Thursday July 7, 2011
In the news this week was a story about a chess program Rybka that was discovered to have been copied from top rated open
source programs. The International Computer Games Association (ICGA) has decided that Rybka was cloned from the open source Crafty and
Fruit chess programs and was stripped of the titles it had won.
Written in C though probably not originally, as it was first started in 1968 and in an earlier incarnation was Cray Blitz.
Crafty Chess is still being developed by Associate
Professor Dr. Robert Hyatt and can check 2,400,000 nodes per second on a dual Xeon 2.8ghz machine.
I've had an interest in computer chess since 1977 and wonder how long it will be before somebody uses a GPU to boost the strength
of a program, if it's possible. Computer chess is at heart a battle of algorithms and processing power to look ahead and winnow down the best positions. You can investigate Crafty Chess yourself, as the source code is available for download and is free. You'll also need the opening books and end game databases for 4,5 and 6 turns which are available on his FTP site.
I've added a new page Source Code for Computer Chess and include links to Crafty, Brutus and BBChess 1.3. If you know of any others in C,
C++ or C#, please let me know and I'll add them to this page. Fruit no longer seems to be available.
Wednesday July 6, 2011
This isn't a new concept, in fact I think its been around since the early 90s, possibly earlier. CodeSmell is the feeling that you, as an
experienced developer get when you examine code and know that there's something not quite right about it. There is a page about CodeSmell that tries to define what it is, what it means and has a lot of definitions.
Here are a few out of the many listed to give you a flavor! I'm sure that some of my code must "rank" high for some of these:
- Methods too big. I.e. single methods that span pages and pages.
- Many similar subclasses.
- Classes becoming large and bloated
There's a lot more and it's not all one sided. Programming is as much an art as engineering but if you dvelop an instinct for what works well then you'll eventually be able to pick up CodeSmell.
Monday July 4, 2011
The current
console is a hangover from the mids 90s when Windows became useful but people still needed Dos access.. As most Linux power
users will tell you, a GUI is fine but without a Terminal (Linux name for a console), it's very hard to do everything and the same is true in Windows. Writing GUI programs is slower and takes more time than the console equivalent.
Developer Marko Bozikovic decided that the standard Windows console wasn't good enough and he has been working on and off for
almost ten years on an improved one. His console includes multiple tabs, text editor-like text selection, different background types, alpha and color-key transparency, configurable fonts, and different window styles. If you use consoles a lot in Windows, then check this out- 748 user's recommendations mark it as something special.
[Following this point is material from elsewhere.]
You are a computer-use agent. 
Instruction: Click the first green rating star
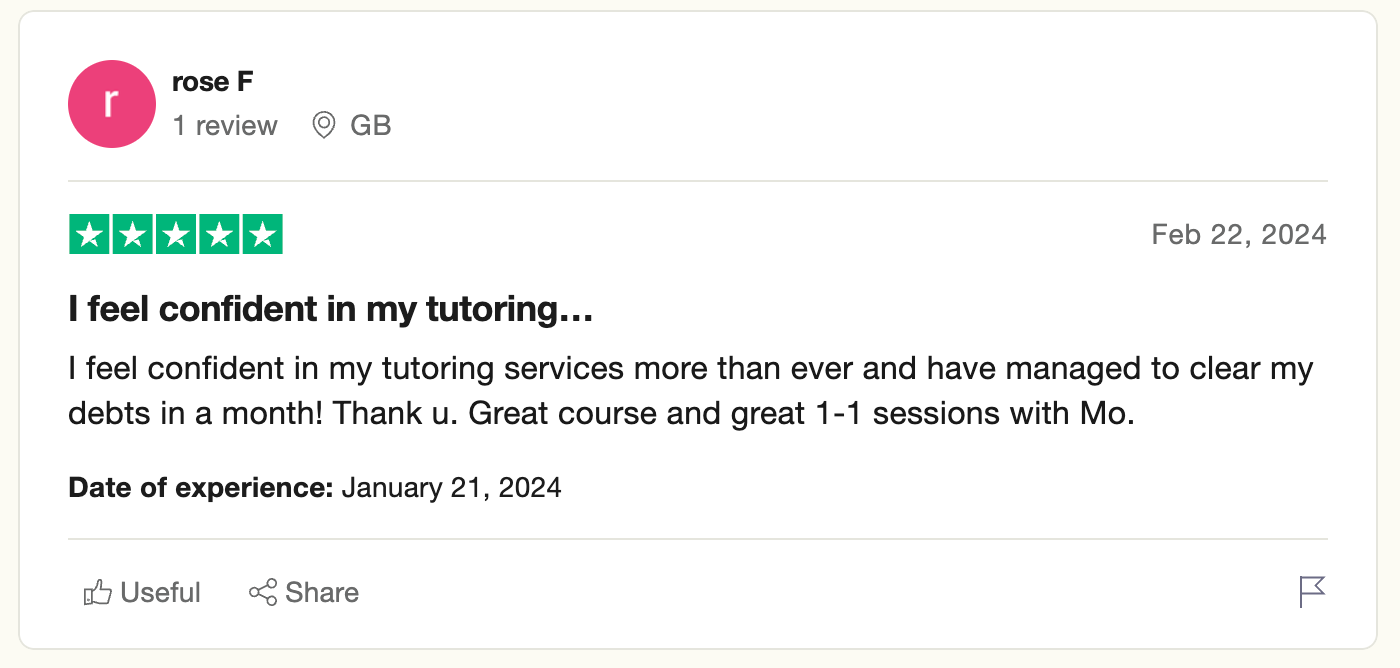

Written in C++, the last full release was 1.5 but 2.00 is under development.
Sunday July 3, 2011
3D graphics isn't just about playing Quake or Modern Warfare. It's about creating the graphics for those games or for more serious uses say for printing in a 3D printer such as the slice of cheese, I mean polyhedron pictured. One way to do this is take a 2D drawing then produce a 3D image from it; add depth.
This is the realm of Computer Aided Design, but not interactively like Blender. Instead you write code to do this in the cross platform
open source OpenSCAD language which is a scripting language loosely based on C/C++. E.g.
for (i = [0:5]) {
translate([i*25,0,0]) {
cylinder(h = pow(2,i)*5, r=10);
echo (i, pow(2,i));
}
}
If this doesn't make sense, consult the Wikibooks hosted
OpenSCAD user manual which has plenty of exampls with illustrations. OpenSCAD not only looks like C/C++, it's also written in C++.